The world of “TRON: Legacy” is inhabited by humanoid programs that show little sign of any humanity. Their movement and look is all about form over function in a world that has little reason or culture. As Sam navigates his way around, he encounters a babe named Gem (Beau Garrett) who glides along with an alluring yet vapid look about her. The only character to really inject any sign of personality is a program called Castor (a manic, glam-rocked Michael Sheen) that runs the End of Line nightclub (which is odd in a place where there is no sun). He’s a welcome addition, but seems out of place in this black and neon world. Just like the first movie, it’s a cool video game come to life but it’s no place to be somebody.
One character that glaringly stood out was that of the 1982-looking Kevin Flynn, realized in detail with ambitious motion-capture technology. We see Flynn interacting with a seven year-old Sam twenty years ago in this manner as well as the look of CLU. In both worlds, it came close to really working for me, but I was too aware of it which pulled me out of full immersion. The approach works a little better in the Grid and it is cool to see a ’82 Bridges going up against a naturally aged Bridges (who comes across as “far out” Zen hippy), but CLU remained more of an effect to me than a viable antagonist each time I saw it.
What bogs “Legacy” down at times its stiff pace at times, subjecting viewers with an unnecessary amount of exposition. This comes as a surprise considering two of the writers invovled here, Edward Kitsis and Adam Horowitz, also worked on soem of the best episodes on the TV series “Lost”. There’s also what I call “character catch-up”, something that often takes place in an action-heavy movie, where characters take a break to reconcile in order to proceed to the next level. In this case, the Flynns have some father and son mending time as they make their way to the portal on an immense Solar Sail. It seemed a short amount of time to make come to terms with the twenty years of space they both missed
It’s hard to say how “Legacy” will go over with younger viewers who may not be aware that this is a sequel. It probably doesn’t matter though since it’s visually appealing and has sci-fi presence that definitely fills a void in theaters now. There’s also the drama of a family reunion that could connect with kids. But many of the plot elements refer back to the first film, assuming viewers are either already familiar or won’t care.

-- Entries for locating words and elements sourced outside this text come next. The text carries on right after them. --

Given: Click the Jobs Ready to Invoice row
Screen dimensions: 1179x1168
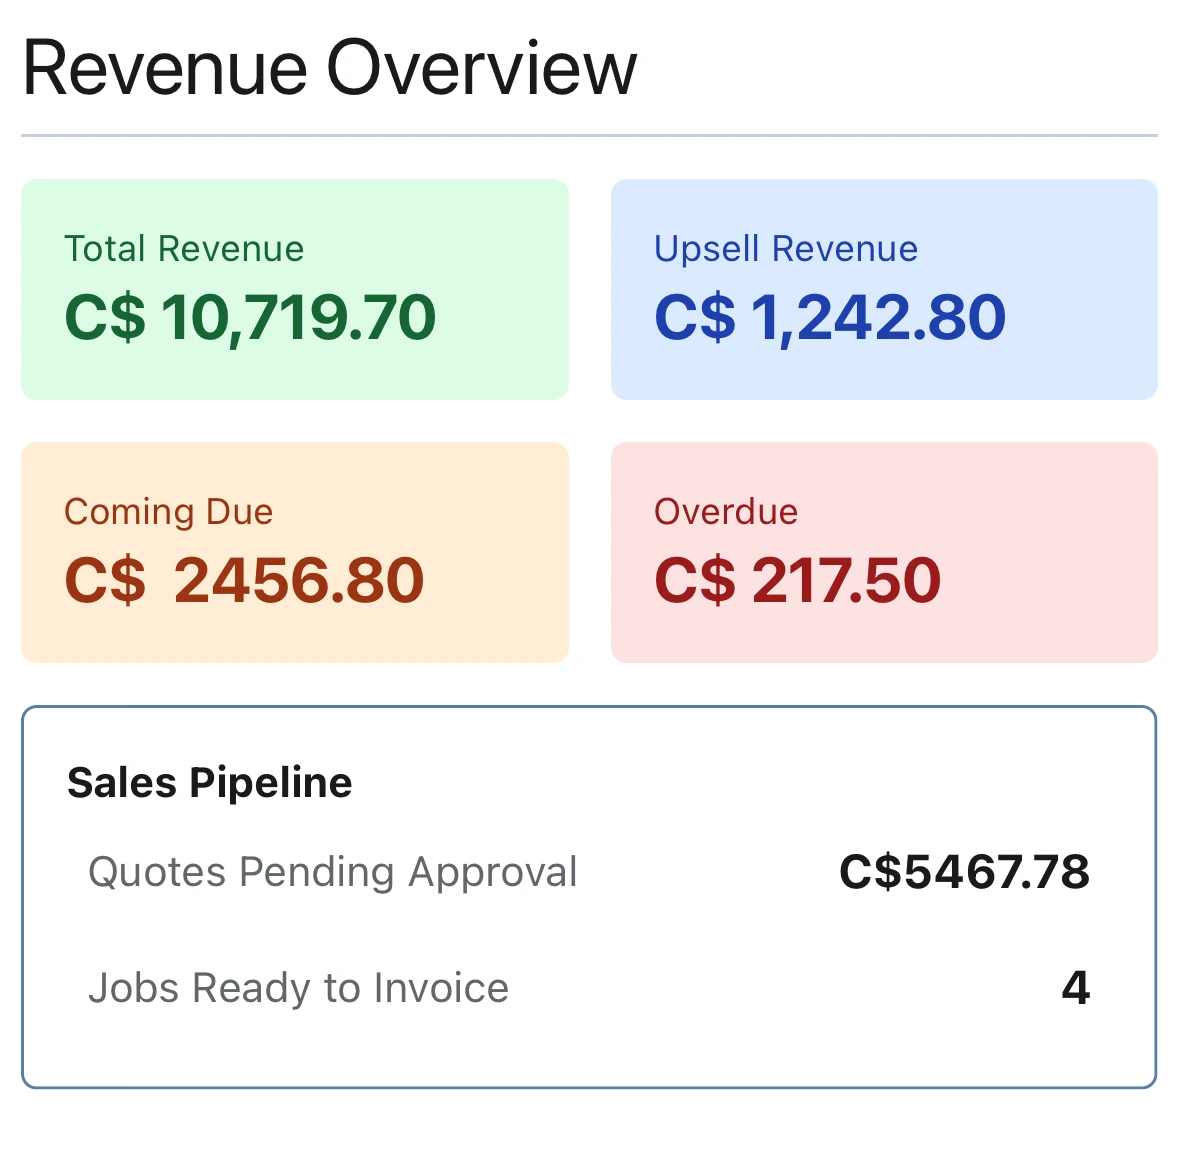Looking at the screenshot, I should [590, 988].
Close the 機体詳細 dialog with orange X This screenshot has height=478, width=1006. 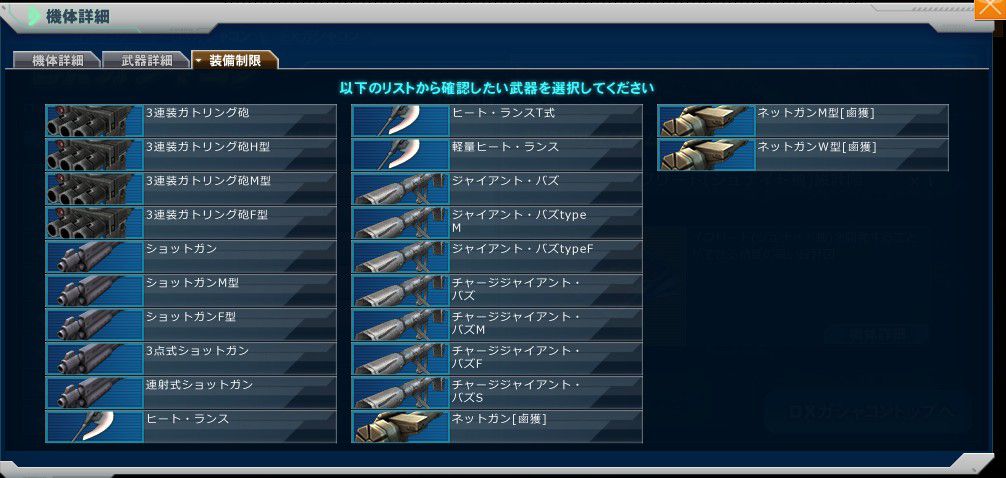[989, 9]
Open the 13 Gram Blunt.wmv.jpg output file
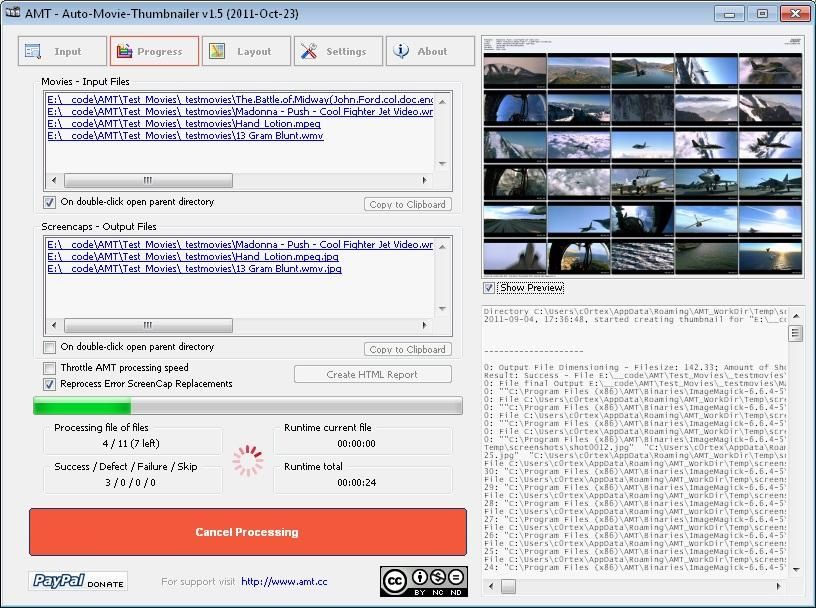 (194, 269)

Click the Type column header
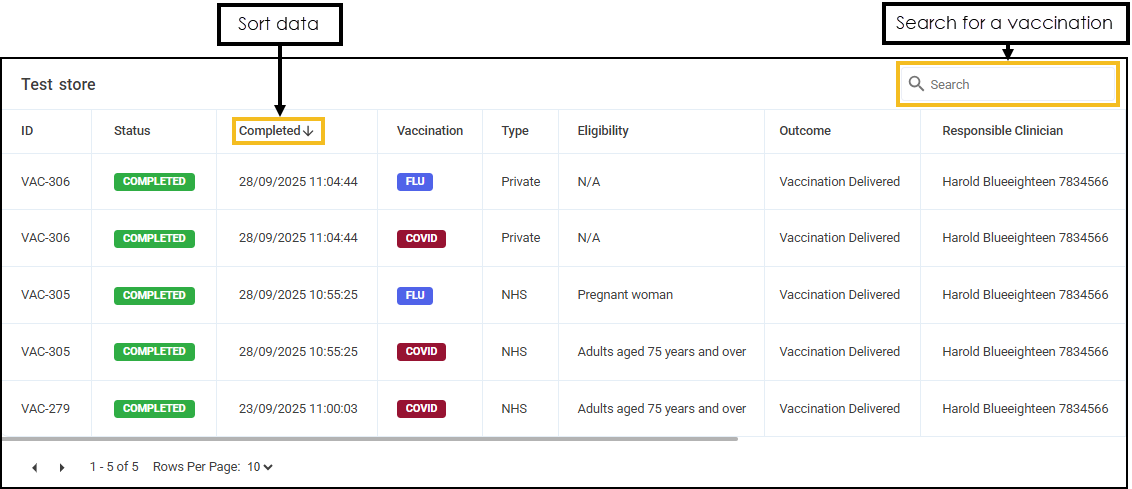click(515, 131)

Ultimately, it all comes across a little too similar to the original, as “TRON: Legacy” downloads a plot where a guy gets sucked into a virtual world and has to battle a zealous ruler in order to make his way home. Those who grew up on it can look back with fondness now, knowing full well the movie was a visual feast despite some hoaky dialogue. That’s exactly what you’ll get here, in a film long-rumored not to be a sequel, but it is. Although I was psyched for it, I cannot say I let m expectations get carried away. I had a good time with it, but it honestly it left me a little underwhelmed. I’ll go so far as to say that “Tron Legacy” is to “Tron” what “Superman Returns” was to “Superman”, in terms of reintegrating something familiar for a new generation.